Thanks for your suggestions. I don't use a torch at all, I use a crucible furnace. Yes, the crucible is junk, I was just wondering if the nitric would dissolve the crucible along with my silver. I guess I can just smash it with a hammer and keep pounding on the silver until all (most) of the ceramic is gone. Maybe I should think about getting a torch set-up... Thanks again.


----------



## MysticColby (May 9, 2014)

I use dilute nitric to remove silver and borax flux from crucibles. I won't say 'all the time', as I've only done it like 4 times total. usually I will just include the silver that's stuck to the crucible in the next batch I make, but when a crucible gets messy enough I'll clean it with dilute nitric (like 1-5%).
I put the crucible in a 1L beaker, cover it with water, add ~10 ml of 70% nitric acid, put it on a hot plate on low. about an hour later, all the silver is in solution, and all the flux is either also in solution or sitting on the bottom as a powder. I'll pour the liquid into another beaker (add copper to cement the silver, then recover it). Then for a rinse: cover the crucible with more water, put on a hot plate on low, wait an hour, decant that water into the 2nd beaker. then a 2nd rinse. It always seems like some water/nitric/silver nitrate soaks into the crucible; rinsing it will dilute that out of it. After this, set the crucible aside to dry at least overnight. Next time you use it to melt silver, heat it up /very/ slowly (until it's above 200ºC).


----------



## TomVader (May 10, 2014)

OK, thanks. I'll try that.


----------



## TomVader (May 14, 2014)

Submerged crucible in dilute copper nitrate/silver nitrate solution. Bubbled away for three days. No noticeable effect on the crucible. Silver is just about gone. Lots of black powder in the bottom of the container, not really sure what it is...


----------



## g_axelsson (May 14, 2014)

TomVader said:


> Submerged crucible in dilute copper nitrate/silver nitrate solution. Bubbled away for three days. No noticeable effect on the crucible. Silver is just about gone. Lots of black powder in the bottom of the container, not really sure what it is...

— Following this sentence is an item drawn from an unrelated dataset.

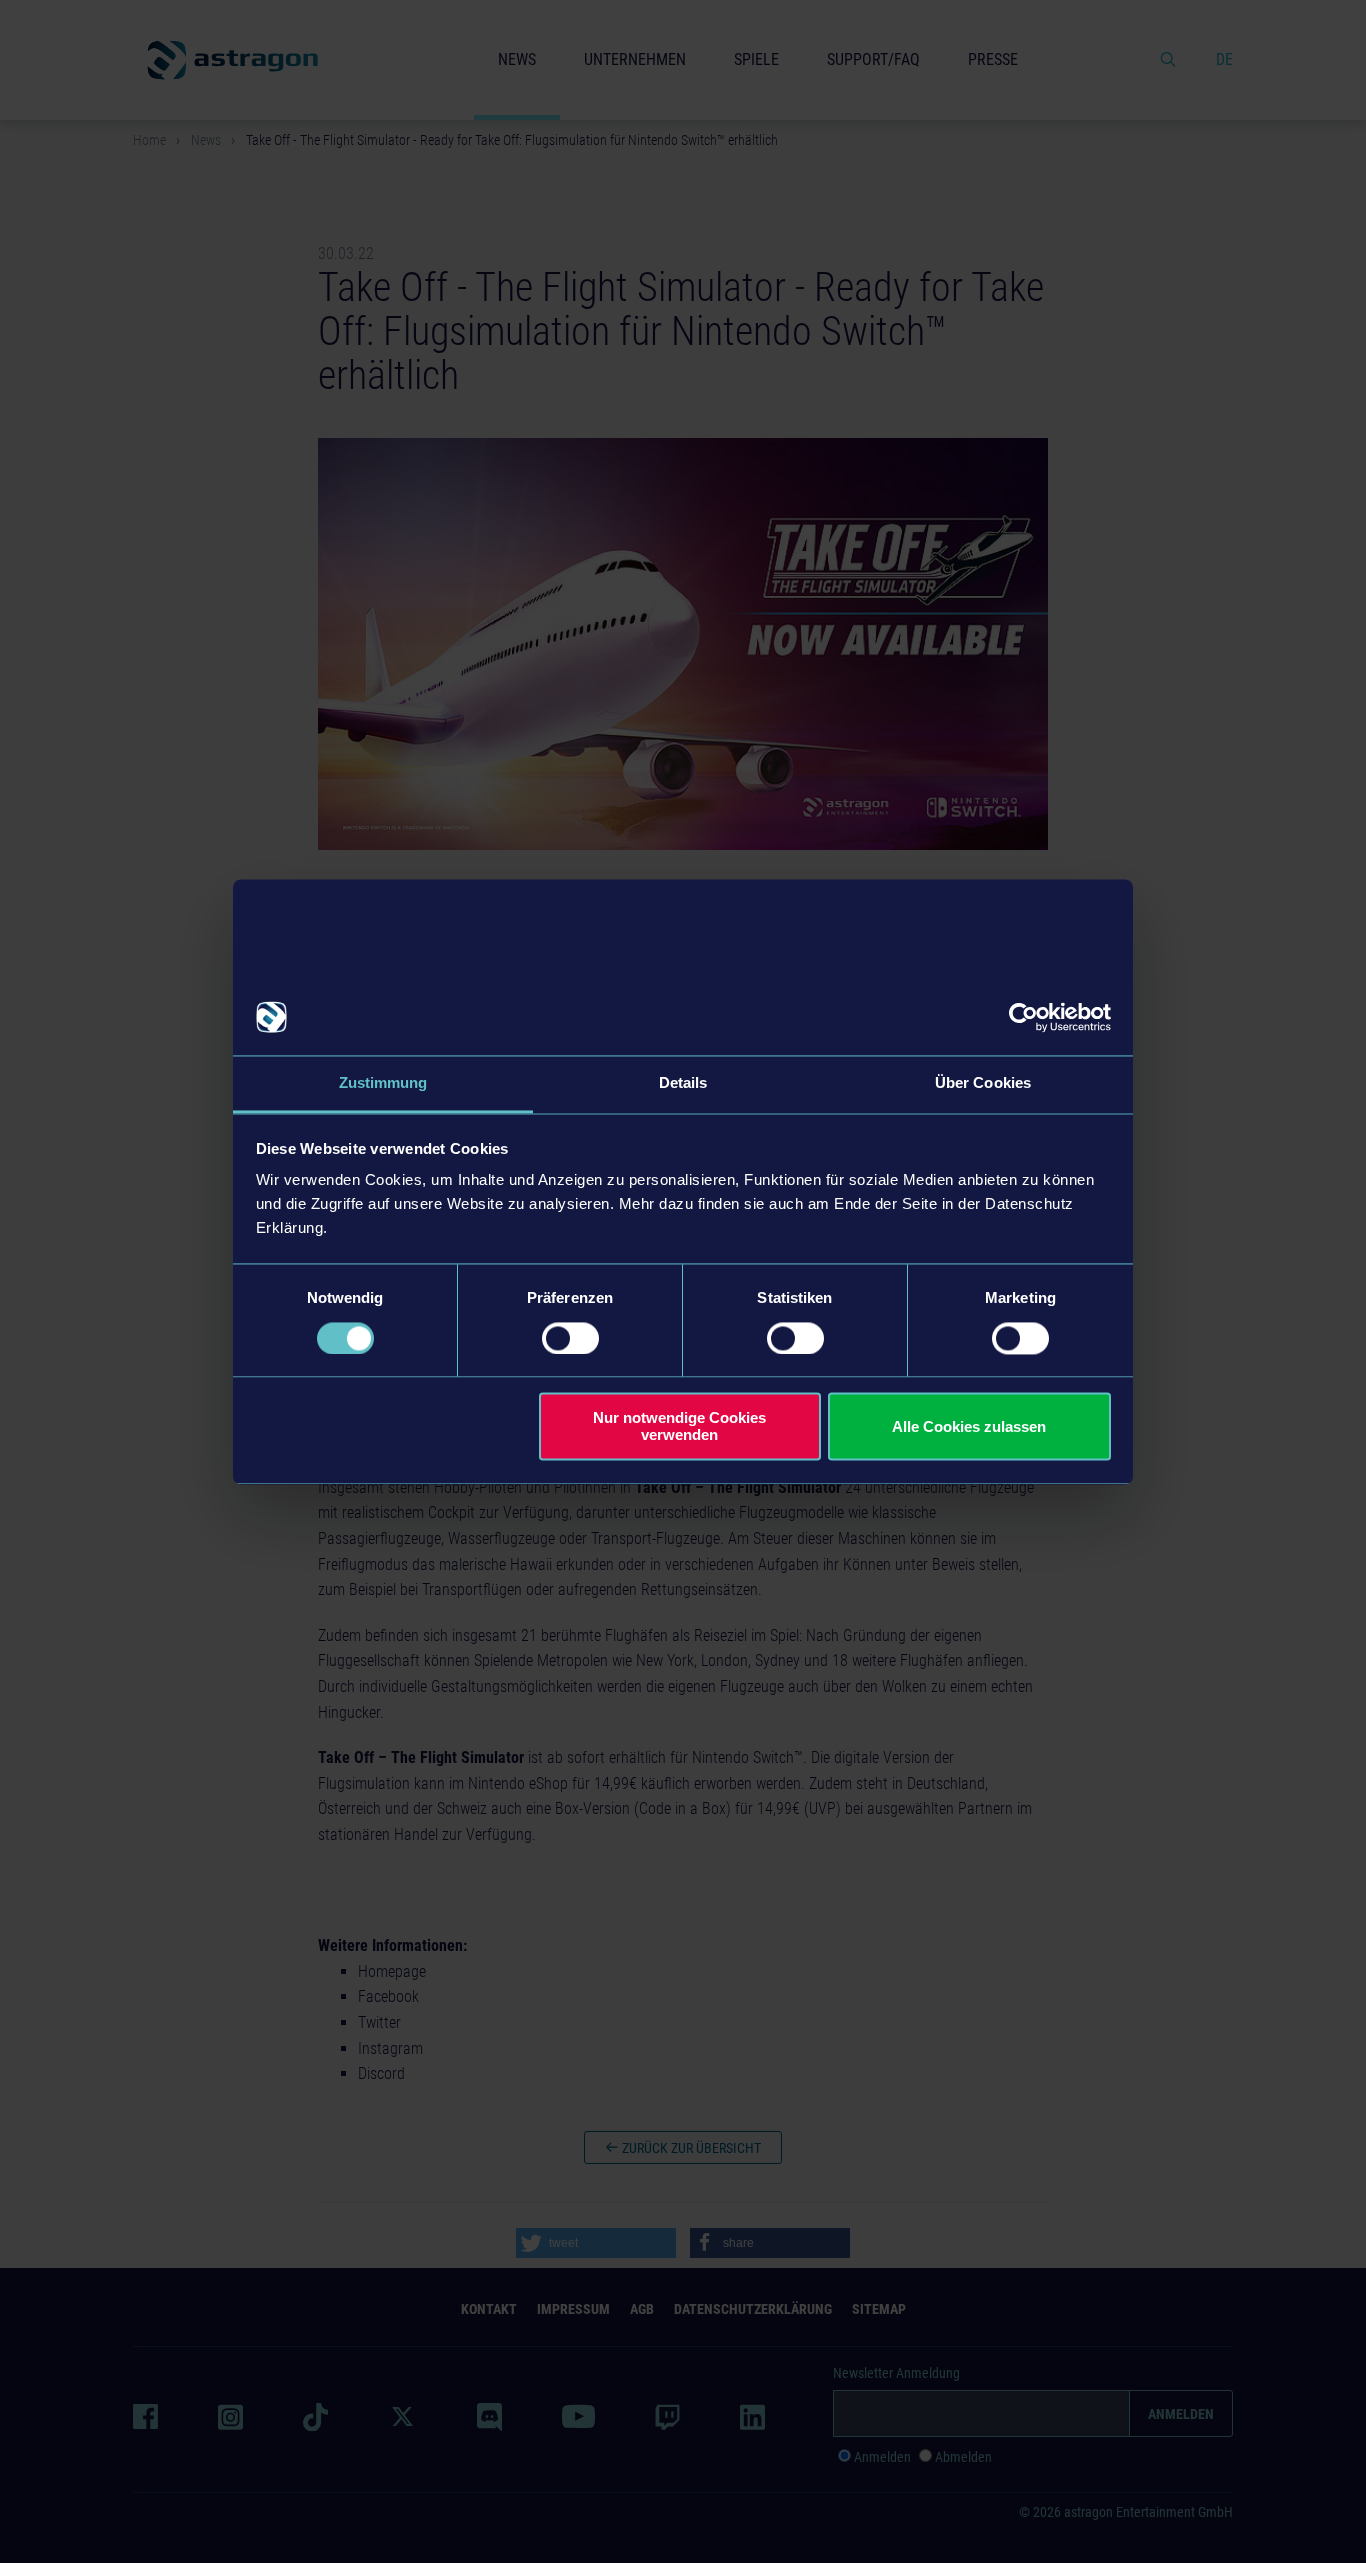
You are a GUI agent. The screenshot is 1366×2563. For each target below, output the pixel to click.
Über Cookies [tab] (983, 1083)
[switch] (570, 1338)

Why? Where did you read to use copper and silver nitrate? What is it supposed to do?
It doesn't make sense to me.

Göran


----------



## TomVader (May 15, 2014)

The copper nitrate/silver nitrate is from my nitric wash. I'm refining gold. After you treat with nitric the resultant liquid is copper nitrate/ silver nitrate. The nitric acid dissolves the copper and silver that is in your gold alloy, leaving the gold sponge behind. Rather than use clean nitric, I used this mixture to clean my crucible. Since I already had some silver in solution that I was going to recover later, I put it all together into one batch.


----------



## g_axelsson (May 15, 2014)

Then you washed the crucible with nitric acid, which dissolves silver, not silver nitrate which does nothing.

Try to keep the chemistry correct so we don't confuses the newbies. They are so easily confused... 8) 

I would recommend to pre soak the crucible in water before the treatment, to keep down the amount of silver nitrate absorbed into the porous crucible.

Göran


----------



## TomVader (May 15, 2014)

Yes, there was free nitric in my solution. Any idea what the black powder might be? There was a very small graphite stain on the outside of the crucible, but that would not account for even a fraction of one percent of the black powder. Would borax look like a black powder when exposed to nitric acid?


----------